(EXERCISE MATERIALS)
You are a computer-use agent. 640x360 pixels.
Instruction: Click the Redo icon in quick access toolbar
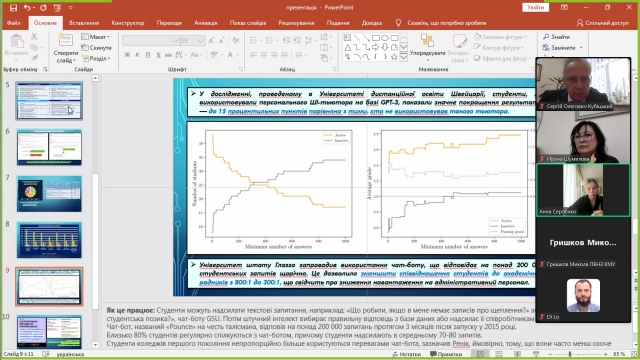43,7
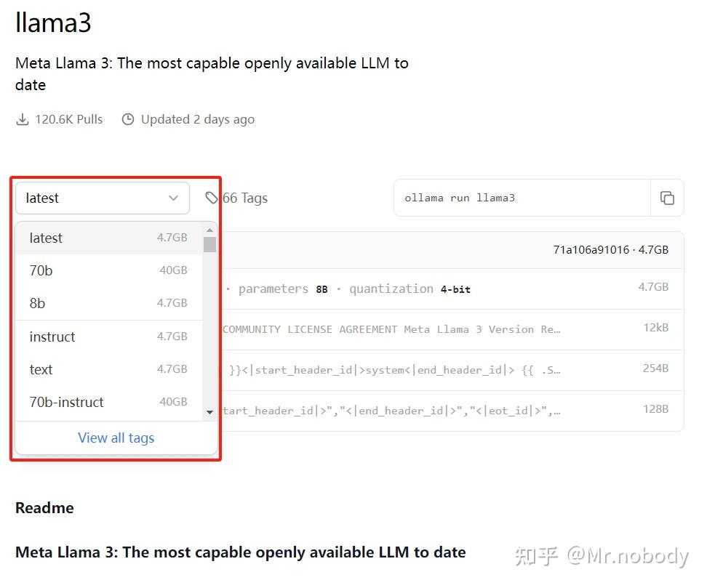707x588 pixels.
Task: Select the 8b tag option
Action: [x=37, y=303]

(INSTRUCTIONS TO FOLLOW)
Return, exactly as they stand, all of the lines above, but not the pictures.

(SOLVED EXERCISE)
You are a computer-use agent. 640x360 pixels.
Instruction: Click the Redo icon in quick access toolbar
43,7
707x588 pixels.
Task: Select the 8b tag option
Action: [x=37, y=303]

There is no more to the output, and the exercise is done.